El Evangelio de este domingo nos sitúa en la Última Cena. Es el momento de la despedida; y en las despedidas, especialmente la de la muerte, se hacen los encargos, las recomendaciones más importantes, que no se olvidan nunca.

Una de las preocupaciones fundamentales de Jesucristo era que los discípulos se fueran a olvidar de Él, que lo fueran a dejar todo, que, en su ausencia, se fuera enfriando el amor. Por eso, les dice: “Permaneced en mí y yo en vosotros”.

En un texto tan breve como éste, Jesús emplea cinco veces esta misma idea.

Es normal que ahora, en el Tiempo de Pascua, recordemos y reavivemos lo que se llama “el testamento espiritual de Jesús”.

Para explicarnos la necesidad de permanecer en Él, Jesucristo se vale de una comparación muy sencilla y muy hermosa: la vid y los sarmientos: la vid, la viña es Cristo, el Padre es el labrador y los sarmientos somos nosotros.

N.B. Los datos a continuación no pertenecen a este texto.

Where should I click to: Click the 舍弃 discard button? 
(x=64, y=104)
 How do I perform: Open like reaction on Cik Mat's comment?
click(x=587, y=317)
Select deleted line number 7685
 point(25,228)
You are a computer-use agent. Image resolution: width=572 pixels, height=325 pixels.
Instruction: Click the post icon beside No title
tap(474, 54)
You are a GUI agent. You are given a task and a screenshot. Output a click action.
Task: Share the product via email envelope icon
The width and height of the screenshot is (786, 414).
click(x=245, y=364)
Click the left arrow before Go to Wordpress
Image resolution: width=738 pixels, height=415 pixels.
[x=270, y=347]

Con esta comparación se entiende todo perfectamente: el sarmiento que no está unido a la cepa ni tiene vida ni puede dar fruto. Y para el agricultor lo fundamental es que la viña dé fruto, más fruto, mejor fruto. El Señor nos dice: “A todo sarmiento mío, que no da fruto, lo arranca, y a todo el que da fruto, lo poda para que dé más fruto”. Y también: “Al que no permanece en mí lo tiran fuera como al sarmiento, y se seca; luego los recogen y los echan al fuego y arden”. Y es que el agricultor es paciente pero, al mismo tiempo, muy exigente: si no el campo no da fruto, se abandona. ¡Es lo que ha sucedido en estos tiempos con la agricultura!

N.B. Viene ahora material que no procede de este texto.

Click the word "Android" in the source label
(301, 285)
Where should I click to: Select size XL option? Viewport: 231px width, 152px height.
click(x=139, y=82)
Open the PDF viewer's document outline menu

El Bautismo es el sacramento que nos une a Cristo como un sarmiento a la cepa. Es el sacramento que nos da la vida de Dios que es como la savia, que da vida a la viña. Y luego vienen los demás alimentos de la vida de Dios en nosotros: la oración, la Palabra de Dios, los demás sacramentos, especialmente, la Eucaristía y el ejercicio de las virtudes que llamamos buenas obras.

El Señor nos lo explica todo con mucha claridad: “El que permanece en mí y yo en él, ése da fruto abundante; porque sin mí no podéis hacer nada”. Y termina el texto diciendo: “Con esto recibe gloria mi Padre, con que deis fruto abundante; así seréis discípulos míos”.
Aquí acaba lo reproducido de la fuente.